For a second, Reggie thought he was misunderstanding the man. He opened his mouth, closed it again before he finally responded, heat behind his eyes and behind his words.
"Why?" he demanded, hands open at this sides. "Isn't that what you brought me into this for?"
"The situation has evolved." Murdock stepped closer to him, putting a hand on his shoulder and squeezing gently. Reggie stared at the hand but said nothing. "You've done a fine job, Reginald, but this phase of the investigation is going to require a different set of tactics." The hand came away and Murdock turned, pacing back a couple steps, his hands interlocking behind his back. "Leave the duplicates to me. I want you all to focus your efforts into the situation with the Tahni insurgency."
"What the hell can we do about it that the military can't?" Reggie wanted to know.
"The military is being led around by the nose, used as a tool by whoever is running those imposters," Murdock explained, still facing away from Reggie, staring as the sunset painted the clouds purple. "We can't share information with them because we don't want it getting back to the duplicates. Whoever is controlling them wants us back at war with the Tahni."
"If the duplicates are in Admiral Sato's office," Reggie objected, "what the hell are you going to be able to do about them? Go to the President?"
"I doubt she'd be receptive to the idea that high ranking military officers have been replaced by genetic duplicates," Murdock replied with a snort, "particularly since I have very little evidence to back that up yet. And worse, they might get wind of it and go scorched-earth." He turned back to Reggie, shaking his head. "No, better that I handle this discreetly for the time being."
"You're the boss," Reggie said with a shrug. He looked around curiously. "Why the hell did we have to meet all the way out here anyway? And why meet in person at all? You could have left all this in the dead drop."
"Two reasons, Reginald," Murdock told
him.
"Please don't call me that," Reggie muttered under his breath, knowing from the experience of two decades that was a losing battle.
"First," the older man enumerated as if he hadn't heard the request, "I'm coming to distrust the security of our communications network as of late.
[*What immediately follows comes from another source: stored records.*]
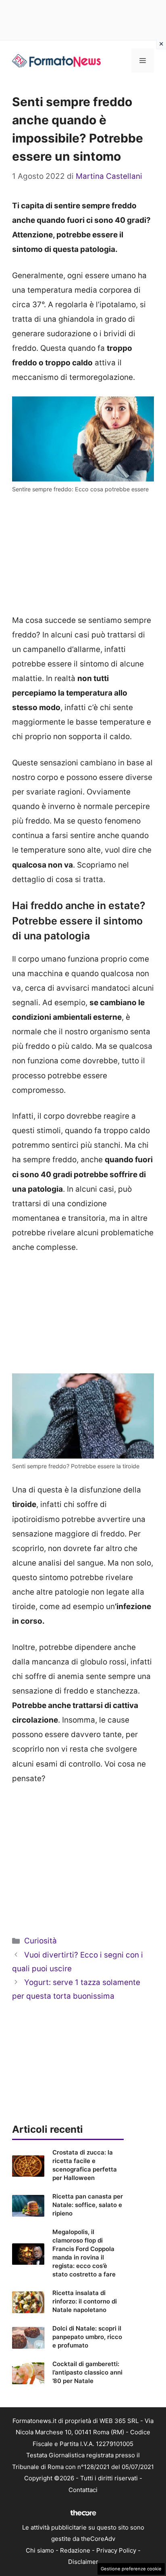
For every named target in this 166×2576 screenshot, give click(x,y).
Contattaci (83, 2490)
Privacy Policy (116, 2550)
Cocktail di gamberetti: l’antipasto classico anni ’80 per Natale (87, 2372)
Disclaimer (83, 2562)
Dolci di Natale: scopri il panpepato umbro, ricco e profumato (87, 2336)
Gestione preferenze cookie (131, 2569)
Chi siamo (40, 2550)
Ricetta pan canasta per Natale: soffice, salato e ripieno (87, 2204)
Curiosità (40, 1940)
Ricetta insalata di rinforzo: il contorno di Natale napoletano (84, 2301)
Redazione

Out here, I can have the equipment in my hopper," he waved a hand off towards where Reggie assumed he'd landed the vehicle somewhere off to the east, "scan for drones and jam outgoing transmissions."
Murdock paused, as if he were listening to something. "Secondly, I was fairly certain you'd be followed, and you have been."
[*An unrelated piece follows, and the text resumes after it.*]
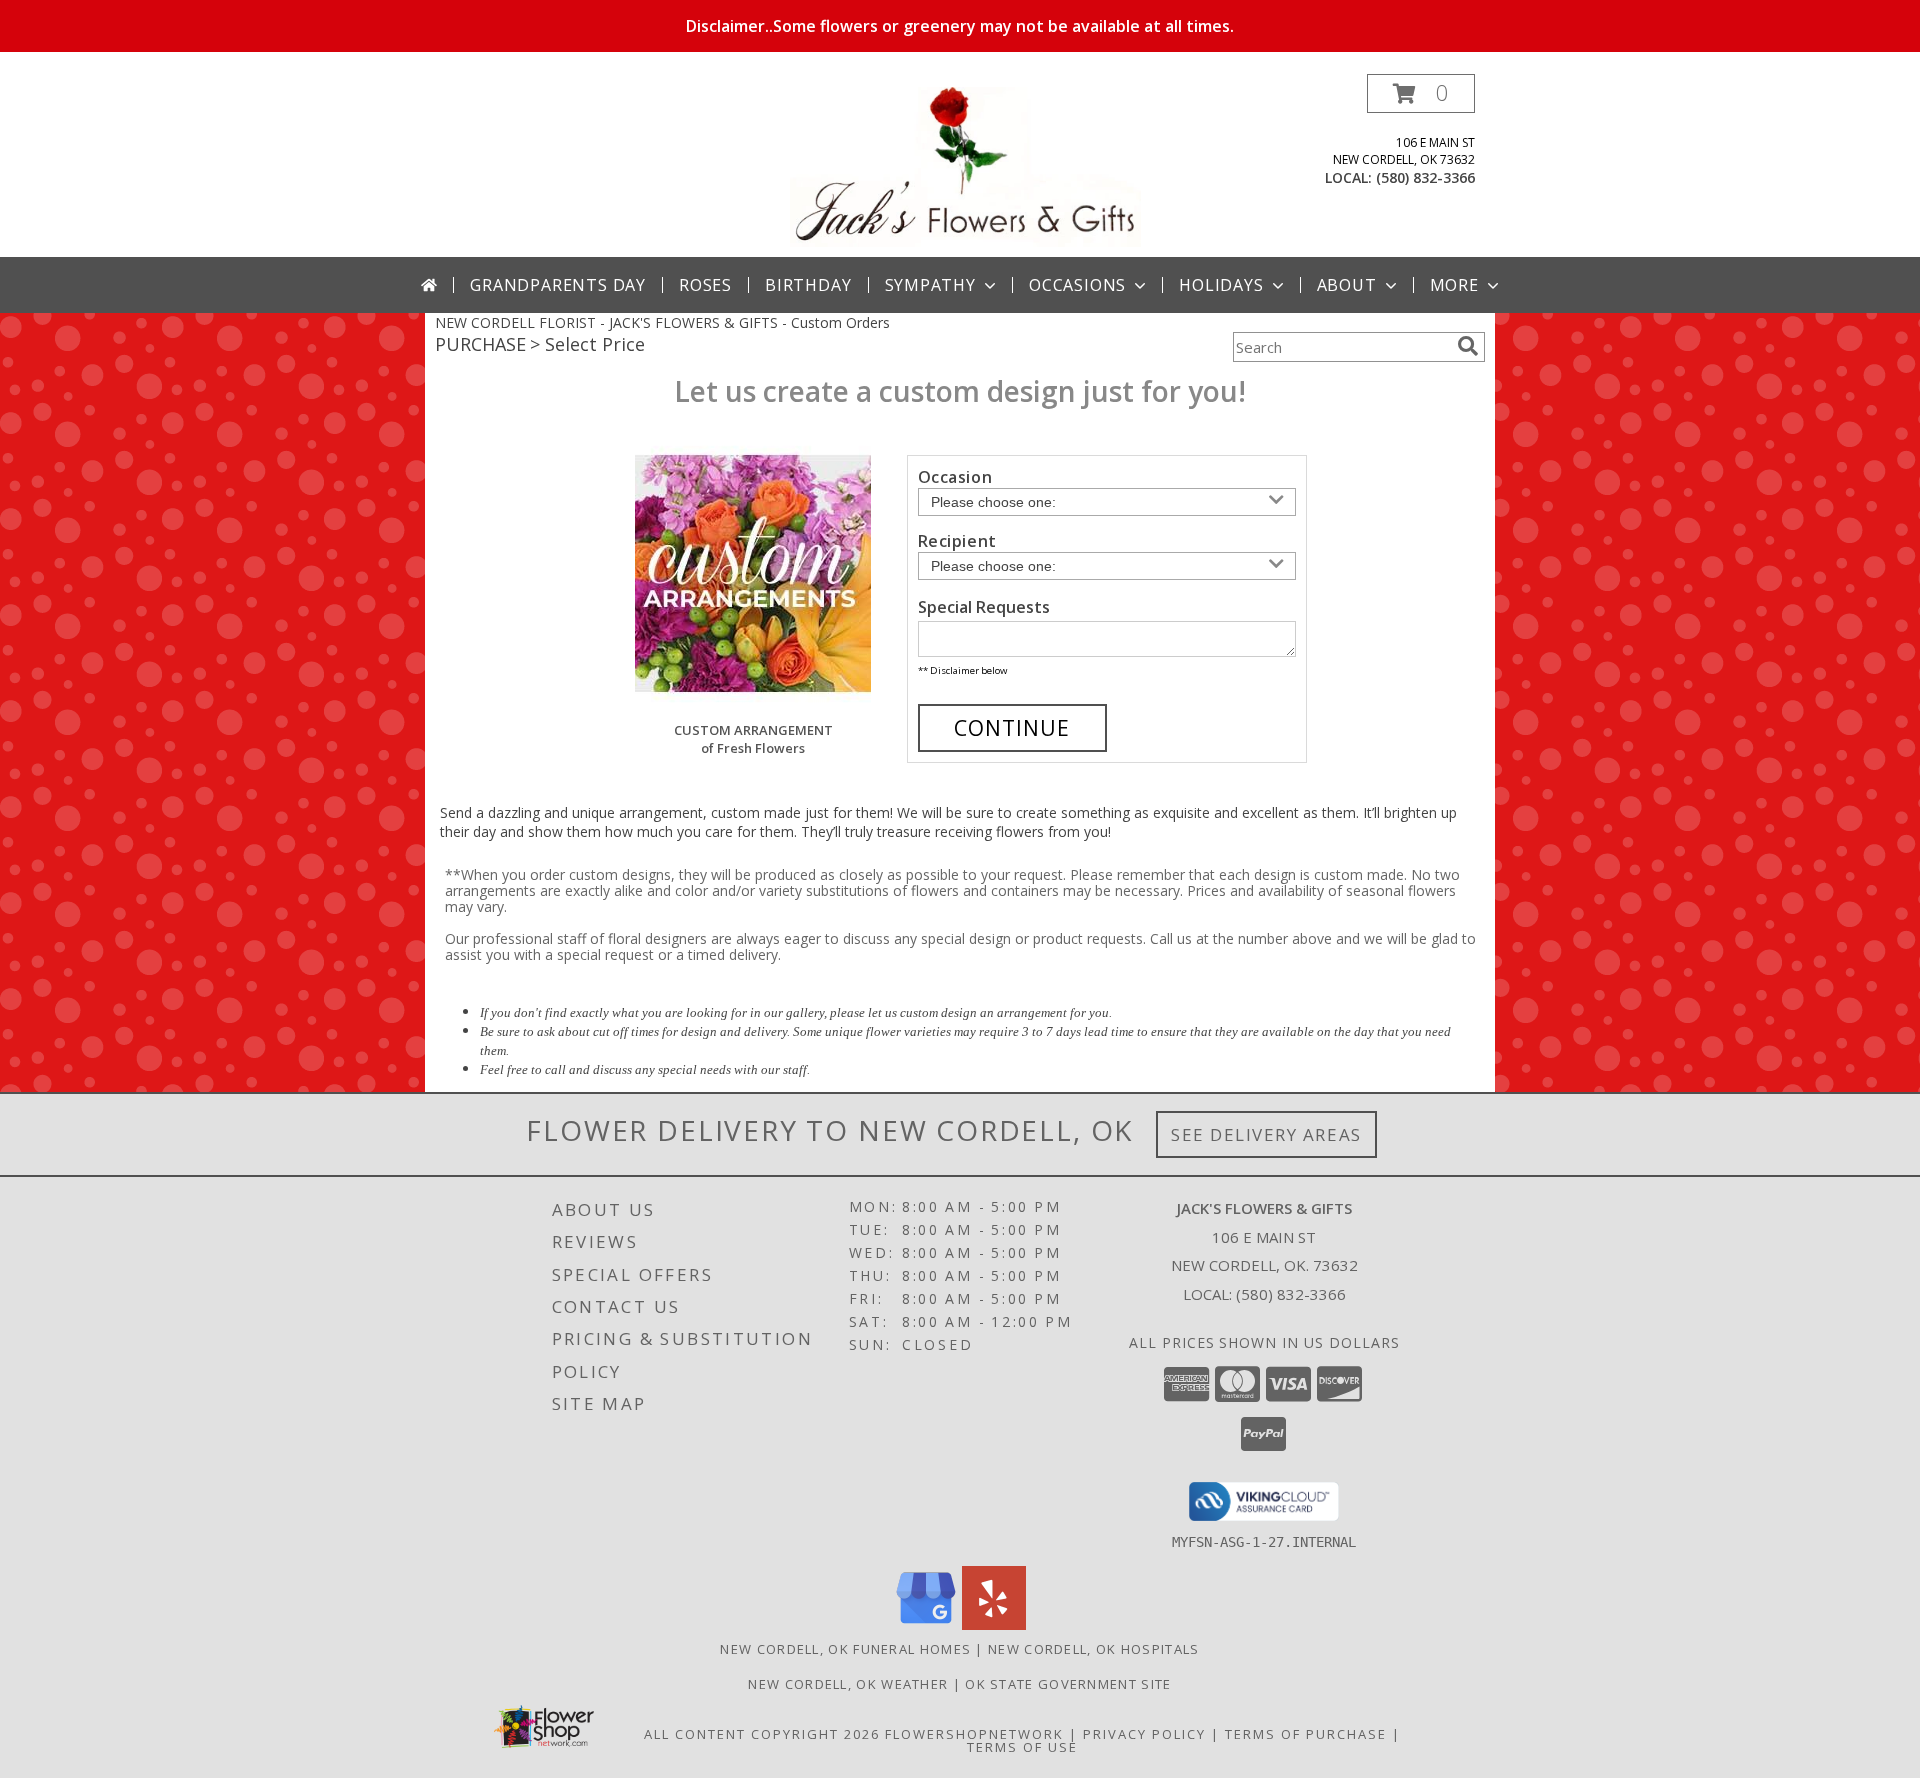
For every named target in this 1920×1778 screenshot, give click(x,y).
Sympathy (930, 285)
"Wait, what?" Reggie demanded, tensing as his head whipped around, looking for threats. He saw nothing but the tops of trees swaying gently in the warm breeze.
Murdock pulled the pistol belt off his shoulder and offered it to him. "I set up an early warning system two hundred meters out. They're just inside the perimeter, to the northeast." He motioned uphill from the clearing. "They probably landed their vehicle farther up the mountain around the other side. The good news is, this close to Tartarus and under the watchful eye of security satellites, they won't be able to use any sort of attack aircraft; and armed drones won't make it past my jammers."
"What's the bad news?" Reggie wanted to know, belting on the holster then yanking the pulse pistol out to check its load.
"There'll be no one coming to help us," Murdock warned, drawing his own weapon. Then he smiled, and again there was a touch of mania to it that Reggie didn't recall seeing before. "And I'd like you take one alive."
"Wonderful." Reggie pointed to the old munitions and control bunker, an aggregate blockhouse half-buried under the dirt. "You should shelter in there and look for targets of opportunity. I'll stay mobile."
"There are at least ten of them, Reginald," the General said, walking towards the partially-buried doorway. "Be efficient."
Reggie shook his head and ran toward the oncoming threat.
"Don't fucking call me Reginald," he said under his breath.